Eamon Sweeney never objected to the arrangement. He felt that Pat would have approved, imagining the Feds expending their energy tracking down illegal money only to find, if anything, that the culprit was dead. But Eamon’s son, Richard, was not happy. He was fond of Michael Clayton and though he knew that ultimately his friend would always be able to prove his innocence, he remonstrated with Salazar to close this particular account.

Now he cursed his failure to press Salazar harder, and decided to approach Tom first. He would have to tell him some of the truth, perhaps frighten him a little, but above all Dick hoped he could get to Tom before the latter had a chance to rock the boat.

He looked at the clock on his wall and picked up the telephone. His first call was to Credit Suisse in Geneva. After identifying himself with the agreed passwords he enquired about a forty-three-million-dollar transfer from United Credit Bank. The bank officer told him that as of that moment no funds had been received. He asked if Sweeney would wish the bank to enquire with UCB, but Dick declined, saying he would call again after checking with the remitting party.

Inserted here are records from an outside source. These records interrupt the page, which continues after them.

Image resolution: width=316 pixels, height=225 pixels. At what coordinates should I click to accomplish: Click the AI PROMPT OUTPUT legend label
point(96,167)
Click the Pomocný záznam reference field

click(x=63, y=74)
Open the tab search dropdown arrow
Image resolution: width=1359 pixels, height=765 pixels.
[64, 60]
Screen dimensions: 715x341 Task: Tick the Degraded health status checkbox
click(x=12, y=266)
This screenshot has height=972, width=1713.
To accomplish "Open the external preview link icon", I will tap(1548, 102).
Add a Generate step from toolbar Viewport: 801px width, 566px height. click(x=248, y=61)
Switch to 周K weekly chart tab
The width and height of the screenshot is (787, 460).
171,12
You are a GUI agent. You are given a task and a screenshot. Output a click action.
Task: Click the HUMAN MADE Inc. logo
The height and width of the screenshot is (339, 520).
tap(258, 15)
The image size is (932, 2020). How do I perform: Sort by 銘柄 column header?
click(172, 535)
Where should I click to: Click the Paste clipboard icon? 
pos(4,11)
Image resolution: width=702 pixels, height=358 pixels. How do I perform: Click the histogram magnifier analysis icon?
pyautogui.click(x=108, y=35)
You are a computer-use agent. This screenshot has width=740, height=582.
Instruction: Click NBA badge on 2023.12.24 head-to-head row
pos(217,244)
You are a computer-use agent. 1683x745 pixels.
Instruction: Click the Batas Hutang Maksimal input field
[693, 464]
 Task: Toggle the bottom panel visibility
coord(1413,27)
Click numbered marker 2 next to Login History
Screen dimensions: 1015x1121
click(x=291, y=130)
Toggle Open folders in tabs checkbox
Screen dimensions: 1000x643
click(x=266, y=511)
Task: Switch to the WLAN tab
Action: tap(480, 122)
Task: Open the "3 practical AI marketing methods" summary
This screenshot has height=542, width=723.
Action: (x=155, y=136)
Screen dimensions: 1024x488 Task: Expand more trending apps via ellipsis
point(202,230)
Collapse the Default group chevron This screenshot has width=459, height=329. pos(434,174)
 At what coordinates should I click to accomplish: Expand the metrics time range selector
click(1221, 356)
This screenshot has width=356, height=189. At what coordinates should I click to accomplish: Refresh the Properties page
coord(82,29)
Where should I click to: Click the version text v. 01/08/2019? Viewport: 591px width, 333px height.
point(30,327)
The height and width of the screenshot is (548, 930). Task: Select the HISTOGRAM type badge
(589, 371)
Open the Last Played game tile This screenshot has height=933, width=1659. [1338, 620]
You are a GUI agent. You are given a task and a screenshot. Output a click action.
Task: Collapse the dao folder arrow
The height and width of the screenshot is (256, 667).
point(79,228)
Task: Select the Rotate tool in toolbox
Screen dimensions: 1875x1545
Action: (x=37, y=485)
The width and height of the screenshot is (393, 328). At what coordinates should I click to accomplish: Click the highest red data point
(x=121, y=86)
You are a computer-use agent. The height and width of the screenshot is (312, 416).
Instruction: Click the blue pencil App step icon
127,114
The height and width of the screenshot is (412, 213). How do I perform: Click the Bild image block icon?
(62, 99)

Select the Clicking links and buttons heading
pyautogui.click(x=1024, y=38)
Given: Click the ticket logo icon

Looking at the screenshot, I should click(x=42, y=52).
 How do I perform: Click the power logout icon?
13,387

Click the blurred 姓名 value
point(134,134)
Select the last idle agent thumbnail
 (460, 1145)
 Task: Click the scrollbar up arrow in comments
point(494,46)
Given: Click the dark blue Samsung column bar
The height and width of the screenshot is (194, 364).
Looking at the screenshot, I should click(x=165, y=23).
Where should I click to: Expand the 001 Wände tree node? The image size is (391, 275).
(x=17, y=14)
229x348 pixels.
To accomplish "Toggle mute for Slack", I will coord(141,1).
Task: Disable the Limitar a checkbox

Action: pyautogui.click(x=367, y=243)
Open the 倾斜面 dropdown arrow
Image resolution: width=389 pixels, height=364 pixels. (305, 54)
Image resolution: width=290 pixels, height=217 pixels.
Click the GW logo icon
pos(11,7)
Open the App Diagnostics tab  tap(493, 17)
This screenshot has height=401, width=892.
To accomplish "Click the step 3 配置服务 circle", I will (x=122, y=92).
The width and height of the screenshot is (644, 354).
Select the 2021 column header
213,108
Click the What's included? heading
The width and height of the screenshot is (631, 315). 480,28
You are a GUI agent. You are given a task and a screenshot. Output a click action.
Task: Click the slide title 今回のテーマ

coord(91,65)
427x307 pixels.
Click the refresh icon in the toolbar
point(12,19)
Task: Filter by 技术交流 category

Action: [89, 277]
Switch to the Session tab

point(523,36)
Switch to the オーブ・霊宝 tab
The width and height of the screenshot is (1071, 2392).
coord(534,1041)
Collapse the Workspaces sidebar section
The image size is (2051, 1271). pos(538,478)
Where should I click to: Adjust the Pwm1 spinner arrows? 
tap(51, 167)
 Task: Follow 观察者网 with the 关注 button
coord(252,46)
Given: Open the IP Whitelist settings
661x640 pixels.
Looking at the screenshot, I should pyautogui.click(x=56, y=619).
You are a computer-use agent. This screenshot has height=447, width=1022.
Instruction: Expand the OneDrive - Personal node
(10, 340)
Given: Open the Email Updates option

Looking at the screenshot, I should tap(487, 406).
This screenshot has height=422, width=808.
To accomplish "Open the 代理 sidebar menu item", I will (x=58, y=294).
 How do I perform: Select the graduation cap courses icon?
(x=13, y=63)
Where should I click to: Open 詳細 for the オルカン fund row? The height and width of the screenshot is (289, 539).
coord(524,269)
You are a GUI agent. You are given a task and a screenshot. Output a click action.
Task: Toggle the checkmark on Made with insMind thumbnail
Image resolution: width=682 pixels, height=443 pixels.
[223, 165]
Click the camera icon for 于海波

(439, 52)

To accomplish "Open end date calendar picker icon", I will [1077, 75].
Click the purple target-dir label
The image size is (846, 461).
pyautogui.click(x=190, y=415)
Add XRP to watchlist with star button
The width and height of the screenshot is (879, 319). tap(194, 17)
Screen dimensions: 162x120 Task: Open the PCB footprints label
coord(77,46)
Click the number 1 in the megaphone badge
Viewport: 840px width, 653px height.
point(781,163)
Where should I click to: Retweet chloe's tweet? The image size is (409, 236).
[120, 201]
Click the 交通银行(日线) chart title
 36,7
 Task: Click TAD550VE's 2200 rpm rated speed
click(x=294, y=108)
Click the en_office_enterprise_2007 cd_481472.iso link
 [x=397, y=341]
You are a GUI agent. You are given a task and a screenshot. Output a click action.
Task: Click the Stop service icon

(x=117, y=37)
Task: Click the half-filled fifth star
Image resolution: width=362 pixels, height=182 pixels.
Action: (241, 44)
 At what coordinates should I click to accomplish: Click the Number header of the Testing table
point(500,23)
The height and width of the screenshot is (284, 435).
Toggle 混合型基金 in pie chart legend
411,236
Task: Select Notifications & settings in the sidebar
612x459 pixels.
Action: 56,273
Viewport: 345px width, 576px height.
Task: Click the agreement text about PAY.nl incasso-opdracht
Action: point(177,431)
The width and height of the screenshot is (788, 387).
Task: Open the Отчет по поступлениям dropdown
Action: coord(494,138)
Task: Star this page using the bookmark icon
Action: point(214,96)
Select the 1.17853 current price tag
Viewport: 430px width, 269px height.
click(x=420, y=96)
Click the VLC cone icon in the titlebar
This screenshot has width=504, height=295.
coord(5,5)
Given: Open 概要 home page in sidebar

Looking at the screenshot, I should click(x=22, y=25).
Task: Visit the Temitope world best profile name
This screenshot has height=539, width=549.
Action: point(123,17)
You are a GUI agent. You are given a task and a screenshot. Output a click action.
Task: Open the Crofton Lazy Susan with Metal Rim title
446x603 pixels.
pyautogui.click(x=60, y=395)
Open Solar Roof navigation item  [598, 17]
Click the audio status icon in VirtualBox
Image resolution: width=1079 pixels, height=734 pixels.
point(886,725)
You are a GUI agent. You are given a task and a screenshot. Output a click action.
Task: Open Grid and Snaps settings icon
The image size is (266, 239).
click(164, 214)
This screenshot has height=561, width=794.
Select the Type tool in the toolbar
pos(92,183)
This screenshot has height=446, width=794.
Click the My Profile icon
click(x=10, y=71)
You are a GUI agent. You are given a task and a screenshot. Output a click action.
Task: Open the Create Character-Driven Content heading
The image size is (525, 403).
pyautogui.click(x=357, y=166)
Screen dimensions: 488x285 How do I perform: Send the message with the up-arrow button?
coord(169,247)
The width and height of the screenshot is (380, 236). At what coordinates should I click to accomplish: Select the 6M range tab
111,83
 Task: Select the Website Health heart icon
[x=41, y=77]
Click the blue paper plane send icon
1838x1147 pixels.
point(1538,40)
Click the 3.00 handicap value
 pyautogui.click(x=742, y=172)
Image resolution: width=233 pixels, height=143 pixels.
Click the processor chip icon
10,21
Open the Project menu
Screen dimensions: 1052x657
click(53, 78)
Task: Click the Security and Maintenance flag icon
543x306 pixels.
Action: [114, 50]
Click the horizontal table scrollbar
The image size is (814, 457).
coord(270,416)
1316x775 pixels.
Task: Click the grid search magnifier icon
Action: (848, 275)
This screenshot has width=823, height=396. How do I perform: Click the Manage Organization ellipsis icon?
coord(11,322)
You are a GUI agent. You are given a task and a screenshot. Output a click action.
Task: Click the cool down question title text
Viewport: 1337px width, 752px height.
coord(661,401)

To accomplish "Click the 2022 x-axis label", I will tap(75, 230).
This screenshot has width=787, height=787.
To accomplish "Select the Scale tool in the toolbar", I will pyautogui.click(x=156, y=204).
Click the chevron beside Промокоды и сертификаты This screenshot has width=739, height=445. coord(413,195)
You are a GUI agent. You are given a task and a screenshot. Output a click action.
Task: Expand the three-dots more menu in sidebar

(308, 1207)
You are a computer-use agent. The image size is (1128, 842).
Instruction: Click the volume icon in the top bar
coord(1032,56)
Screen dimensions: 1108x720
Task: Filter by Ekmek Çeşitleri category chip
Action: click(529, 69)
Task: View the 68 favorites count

What the bank officer did not tell him was that, as he called up the Sweeney Tulley McAndrews account on his
computer
, the message had flashed before his eyes that any movement or communication connected with this account was to be reported immediately to Mr Guido Martelli.

Dick cradled the telephone and thought awhile. Salazar had said the transfer instructions were sent a week ago. A letter to Switzerland took three days, seven at the outside. The domestic transfer would have been actioned the same day as instructions were received. There was therefore a chance that the order could have been received today. Perhaps this was wishful thinking on his part, but anyway he would give it until Wednesday. Then he would have to either prevent Tom from doing anything silly or, as a last resort, tell Salazar. He decided in the first instance to wait until it was five in Geneva. He would check again then and call Tom if no money had arrived. He had, after all, the excuse of returning Tom’s call.

Within a minute of Sweeney putting down the telephone, the bank officer at Credit Suisse had made contact with Martelli. He did not question the reason for the security chief’s interest, merely reported the time and content of the call. Martelli thanked him and sent his secretary to the basement to retrieve the tape recording of the relevant conversation. Then he called Laforge in Zurich.